There are two universal truths everybody knows (or thinks they know) about Harvard. The first is that people who go here are “wicked smaht,” while the second, albeit not by much, is that people who go here are wicked liberal. Even individuals who know nothing about the Ivy League, New England, or college in general accept those beliefs as infallible. Pundits are wont to refer to the school as the bastion of liberalism, while conservatives hurl it as an insult to the left.
My political psychology professor always talks about the lack of conservatives to compose an externally valid sample set among Harvard students. And my conservative grandmother did not want me to apply to Ivy League schools in fear that they would transform me into Cornel West. Harvard, in other words, is a laboratory for wide-eyed utopians with grand ideas but little understanding of the real world problems that face the conservative everyman.

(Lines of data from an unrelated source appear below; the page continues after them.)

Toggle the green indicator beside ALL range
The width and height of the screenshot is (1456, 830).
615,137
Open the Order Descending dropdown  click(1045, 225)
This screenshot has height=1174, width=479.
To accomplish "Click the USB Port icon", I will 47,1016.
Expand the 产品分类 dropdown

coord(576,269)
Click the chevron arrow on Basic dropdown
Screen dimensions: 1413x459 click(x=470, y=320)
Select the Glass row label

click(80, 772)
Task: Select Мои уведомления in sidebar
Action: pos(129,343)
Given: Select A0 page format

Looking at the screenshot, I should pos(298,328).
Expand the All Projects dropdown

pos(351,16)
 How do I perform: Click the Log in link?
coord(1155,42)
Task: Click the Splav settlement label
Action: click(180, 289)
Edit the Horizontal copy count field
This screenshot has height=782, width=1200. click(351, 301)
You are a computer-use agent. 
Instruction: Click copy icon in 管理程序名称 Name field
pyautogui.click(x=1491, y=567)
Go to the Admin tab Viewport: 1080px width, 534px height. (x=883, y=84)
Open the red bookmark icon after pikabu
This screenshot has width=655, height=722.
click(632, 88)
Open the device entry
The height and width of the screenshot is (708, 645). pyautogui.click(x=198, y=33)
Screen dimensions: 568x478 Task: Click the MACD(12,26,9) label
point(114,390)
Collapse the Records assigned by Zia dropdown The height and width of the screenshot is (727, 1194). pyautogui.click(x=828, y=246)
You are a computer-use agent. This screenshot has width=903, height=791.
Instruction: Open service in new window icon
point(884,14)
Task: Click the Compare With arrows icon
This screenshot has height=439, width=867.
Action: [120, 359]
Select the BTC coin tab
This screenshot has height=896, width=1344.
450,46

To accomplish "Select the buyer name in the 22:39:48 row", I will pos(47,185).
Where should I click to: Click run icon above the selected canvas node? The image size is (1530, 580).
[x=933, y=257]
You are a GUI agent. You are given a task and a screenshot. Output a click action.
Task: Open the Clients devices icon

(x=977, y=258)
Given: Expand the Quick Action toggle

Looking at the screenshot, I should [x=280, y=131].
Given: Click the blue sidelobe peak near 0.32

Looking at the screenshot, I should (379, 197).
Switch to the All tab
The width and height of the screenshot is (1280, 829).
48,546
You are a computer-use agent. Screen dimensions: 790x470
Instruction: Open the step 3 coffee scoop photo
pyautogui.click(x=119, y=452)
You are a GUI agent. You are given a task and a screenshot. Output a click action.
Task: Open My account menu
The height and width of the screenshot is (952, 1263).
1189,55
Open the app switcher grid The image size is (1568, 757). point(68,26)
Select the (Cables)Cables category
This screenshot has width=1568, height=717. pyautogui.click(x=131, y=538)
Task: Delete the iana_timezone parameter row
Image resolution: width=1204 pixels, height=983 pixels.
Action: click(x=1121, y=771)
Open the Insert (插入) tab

Little of this is inaccurate. Most Harvard students do self-identify as liberal—one needs simply to look at President Obama’s approval rating among undergraduates or the sizes of the Harvard Democrats versus the Harvard Republicans to grasp the dearth of True Blue Republicans on campus. In fact, the conservative coalition is so fragile that a so-called “Conservative Reception” relies on sponsorship from the campus’s True Love Revolution, an extracurricular organization devoted entirely to abstinence on campus. It is distinct from the pro-life group and has very little ostensible connection to Republican politics, yet, as a tangentially culturally conservative organization, it is considered politically conservative by default.
While a Harvard Libertarian Forum apparently does exist on campus, this normal manifestation of young conservatism in college environments is minimal at best. Unlike elsewhere in the student world, supporting Ron Paul usually elicits a snicker as opposed to a passionate cry of support.
Thus the perception is true, Republicans are a rare species at Harvard. Yet, such a simple reading into the culture wars here is misplaced. While there may be a strong affiliation between the student body and the Democratic Party, this does not make residents of the Yard members of young adult liberalism. On the contrary, a cultural conservatism prevails. Long gone are the days of storming university buildings to protest the Vietnam War or apartheid in South Africa. This year’s attempt to reclaim that legacy amounted to the Occupy Harvard movement, a protest largely propagated by graduate students.
The Occupy movement was met with widespread disdain and animosity by most undergraduates, a sector of society more concerned with getting to class—and, subsequently, the library—than revolutionizing class structure. While there is support for Elizabeth Warren, who claims to have founded the intellectual foundation for the Occupy movement, there was little support for the Occupy movement itself. Students were too preoccupied with defiling or scorning tents in the Yard and grumbling about the security precautions to determine how Warren’s academic work was reflected in the encampments. While students like the idea of the Harvard professor’s regulation of the financial industry, this appreciation does not preclude the aggressive recruitment process and search for Wall Street jobs.
This is the paradox of liberalism at Harvard. Students are not inherently liberal but, rather, academic. They enjoy exploring advancements in social science that might counter conservative norms, but this search is more due to intellectual curiosity than an intrinsic desire for social upheaval. Individuals may be interested in liberal fodder like promoting diversity and, by extension, affirmative action, but this is not a result of social status sacrifice. Harvard is a hierarchy-enhancing institution that contains many future leaders with high social dominance orientations.
This school largely revolves around being the best in all regards, be they academic, extracurricular, or career-based (socioeconomic). These aspects are usually considered part of cultural conservatism, a culture that many conflate with making money and pursuing high rewards.
Harvard students like to think, and modern media portrayal has removed this quality from most characterizations of the Republican Party. The recent prominence of party figures such as Rick Santorum and Michele Bachmann lend credibility to Republican anti-intellectualism. Harvard undergraduates pride themselves on their mental faculties and avoid threats to that intellectualism. But, this does not make them the backbone of the Democratic Party.
Students here are just as likely to be the next Mitt Romney as the next Barack Obama. One’s freshman roommate could either grow up to be Grover Norquist or Barney Frank. There are intellectuals and anti-intellectuals in the ranks of both main political parties. The dissatisfaction of the Harvard populace with conservatism stems from the recent framing of Republican policies as cultural obduracy.
Conservatives at Harvard should not be discouraged. While it may be difficult to find a large percentage of peers with whom to work in Romney headquarters, it will not be too hard to find many classmates who share common political beliefs. This is the classical dichotomy here. Harvard is nominally liberal—very liberal, at that. But in real terms, Harvard is pretty conservative. Students like money and they like success. They place a great deal of focus on hard work and business connections. They understand the importance of preexisting institutions and do not attempt to alter that. Students here work within the current system; that is what conservatism means.